- **Excerpted data**:
- Opening Delimiter -

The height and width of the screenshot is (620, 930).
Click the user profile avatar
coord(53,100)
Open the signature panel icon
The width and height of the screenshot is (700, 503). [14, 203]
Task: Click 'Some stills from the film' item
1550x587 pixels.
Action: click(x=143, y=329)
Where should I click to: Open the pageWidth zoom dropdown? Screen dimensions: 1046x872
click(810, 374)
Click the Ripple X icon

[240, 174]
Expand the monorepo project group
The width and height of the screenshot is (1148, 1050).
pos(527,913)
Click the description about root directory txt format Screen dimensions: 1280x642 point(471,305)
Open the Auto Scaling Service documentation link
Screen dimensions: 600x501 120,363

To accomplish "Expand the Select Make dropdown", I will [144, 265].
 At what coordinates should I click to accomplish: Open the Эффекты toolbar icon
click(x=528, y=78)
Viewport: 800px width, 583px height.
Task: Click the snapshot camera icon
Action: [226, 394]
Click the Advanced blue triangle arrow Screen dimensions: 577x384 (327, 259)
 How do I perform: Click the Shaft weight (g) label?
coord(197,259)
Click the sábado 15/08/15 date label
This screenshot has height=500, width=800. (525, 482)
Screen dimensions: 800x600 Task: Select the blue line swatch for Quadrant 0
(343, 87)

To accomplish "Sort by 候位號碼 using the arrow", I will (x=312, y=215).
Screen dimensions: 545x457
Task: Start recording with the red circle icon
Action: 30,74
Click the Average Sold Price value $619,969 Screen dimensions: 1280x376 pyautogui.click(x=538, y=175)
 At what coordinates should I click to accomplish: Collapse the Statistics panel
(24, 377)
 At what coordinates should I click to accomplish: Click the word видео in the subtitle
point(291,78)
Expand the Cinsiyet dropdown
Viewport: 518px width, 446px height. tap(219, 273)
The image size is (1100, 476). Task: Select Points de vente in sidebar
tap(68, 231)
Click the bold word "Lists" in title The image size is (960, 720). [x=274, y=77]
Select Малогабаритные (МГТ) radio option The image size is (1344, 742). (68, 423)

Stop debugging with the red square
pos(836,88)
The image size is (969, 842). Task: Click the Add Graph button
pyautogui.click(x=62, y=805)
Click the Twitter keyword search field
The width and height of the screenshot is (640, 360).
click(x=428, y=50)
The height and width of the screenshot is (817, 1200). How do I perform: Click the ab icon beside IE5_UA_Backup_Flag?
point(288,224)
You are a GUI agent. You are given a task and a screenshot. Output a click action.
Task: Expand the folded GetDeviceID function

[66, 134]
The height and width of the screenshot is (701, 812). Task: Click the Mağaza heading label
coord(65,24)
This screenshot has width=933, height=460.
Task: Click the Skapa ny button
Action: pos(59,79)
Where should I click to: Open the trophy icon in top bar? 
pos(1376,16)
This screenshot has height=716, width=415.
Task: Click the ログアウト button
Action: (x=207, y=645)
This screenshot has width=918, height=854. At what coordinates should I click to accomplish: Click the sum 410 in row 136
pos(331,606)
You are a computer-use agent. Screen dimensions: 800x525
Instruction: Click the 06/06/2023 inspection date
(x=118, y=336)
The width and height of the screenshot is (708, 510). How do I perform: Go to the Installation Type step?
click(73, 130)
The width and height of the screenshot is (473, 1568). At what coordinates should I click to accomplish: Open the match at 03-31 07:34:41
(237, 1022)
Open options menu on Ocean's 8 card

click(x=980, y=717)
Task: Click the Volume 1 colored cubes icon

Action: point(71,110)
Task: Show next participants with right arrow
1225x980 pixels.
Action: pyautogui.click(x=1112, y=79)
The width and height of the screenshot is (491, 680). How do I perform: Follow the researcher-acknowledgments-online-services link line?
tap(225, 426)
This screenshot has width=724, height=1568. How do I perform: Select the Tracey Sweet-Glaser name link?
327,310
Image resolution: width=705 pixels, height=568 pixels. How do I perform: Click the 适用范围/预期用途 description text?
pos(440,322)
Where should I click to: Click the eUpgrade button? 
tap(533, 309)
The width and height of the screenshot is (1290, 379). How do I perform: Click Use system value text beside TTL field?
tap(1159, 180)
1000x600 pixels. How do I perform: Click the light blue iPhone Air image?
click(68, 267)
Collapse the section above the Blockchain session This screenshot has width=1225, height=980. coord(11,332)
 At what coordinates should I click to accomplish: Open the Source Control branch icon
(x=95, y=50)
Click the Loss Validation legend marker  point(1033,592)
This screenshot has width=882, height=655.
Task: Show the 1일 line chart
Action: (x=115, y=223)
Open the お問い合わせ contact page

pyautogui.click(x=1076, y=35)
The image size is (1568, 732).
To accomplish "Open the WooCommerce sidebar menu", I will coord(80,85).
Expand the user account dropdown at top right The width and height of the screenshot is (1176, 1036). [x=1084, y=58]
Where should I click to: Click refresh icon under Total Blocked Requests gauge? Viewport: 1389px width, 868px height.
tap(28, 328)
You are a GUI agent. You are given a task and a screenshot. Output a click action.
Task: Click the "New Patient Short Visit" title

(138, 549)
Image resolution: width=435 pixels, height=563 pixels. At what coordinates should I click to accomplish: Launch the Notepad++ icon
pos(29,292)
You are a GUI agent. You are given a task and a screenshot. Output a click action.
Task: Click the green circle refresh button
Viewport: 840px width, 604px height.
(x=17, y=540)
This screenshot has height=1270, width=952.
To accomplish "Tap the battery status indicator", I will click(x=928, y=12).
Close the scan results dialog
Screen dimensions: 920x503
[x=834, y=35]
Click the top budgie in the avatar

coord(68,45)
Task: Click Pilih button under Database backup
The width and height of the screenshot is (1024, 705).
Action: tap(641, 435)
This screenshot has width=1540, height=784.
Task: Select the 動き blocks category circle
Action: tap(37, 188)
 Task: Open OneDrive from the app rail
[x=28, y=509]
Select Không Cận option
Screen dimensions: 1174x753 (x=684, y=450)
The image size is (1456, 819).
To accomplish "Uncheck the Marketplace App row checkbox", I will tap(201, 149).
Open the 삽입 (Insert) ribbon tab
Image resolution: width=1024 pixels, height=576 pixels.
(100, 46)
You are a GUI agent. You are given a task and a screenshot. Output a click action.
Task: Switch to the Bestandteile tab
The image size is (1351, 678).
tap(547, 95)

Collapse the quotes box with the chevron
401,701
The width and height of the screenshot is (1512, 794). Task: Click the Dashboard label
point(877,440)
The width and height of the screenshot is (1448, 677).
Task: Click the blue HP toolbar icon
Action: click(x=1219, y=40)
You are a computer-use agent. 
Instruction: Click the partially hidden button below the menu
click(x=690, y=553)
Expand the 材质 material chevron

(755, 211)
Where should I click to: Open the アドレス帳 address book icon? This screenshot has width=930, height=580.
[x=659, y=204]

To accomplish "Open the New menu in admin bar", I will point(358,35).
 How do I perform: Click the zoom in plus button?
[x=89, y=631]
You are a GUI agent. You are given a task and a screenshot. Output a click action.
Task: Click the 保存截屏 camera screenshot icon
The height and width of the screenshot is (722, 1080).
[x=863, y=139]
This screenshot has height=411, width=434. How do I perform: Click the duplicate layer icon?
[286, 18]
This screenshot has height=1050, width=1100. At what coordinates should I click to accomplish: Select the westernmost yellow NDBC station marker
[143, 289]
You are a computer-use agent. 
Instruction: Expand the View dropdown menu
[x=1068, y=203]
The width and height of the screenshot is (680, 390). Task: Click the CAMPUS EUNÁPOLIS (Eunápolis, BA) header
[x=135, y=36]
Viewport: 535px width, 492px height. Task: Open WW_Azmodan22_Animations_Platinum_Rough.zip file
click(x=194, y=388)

- Closing Delimiter -

- **The task**: With the line containing "Instruction: Expand the View dropdown menu" as the first and the final line of the entries above as the last, write out that span exactly and nothing more.

- **Output**:
Instruction: Expand the View dropdown menu
[x=1068, y=203]
The width and height of the screenshot is (680, 390). Task: Click the CAMPUS EUNÁPOLIS (Eunápolis, BA) header
[x=135, y=36]
Viewport: 535px width, 492px height. Task: Open WW_Azmodan22_Animations_Platinum_Rough.zip file
click(x=194, y=388)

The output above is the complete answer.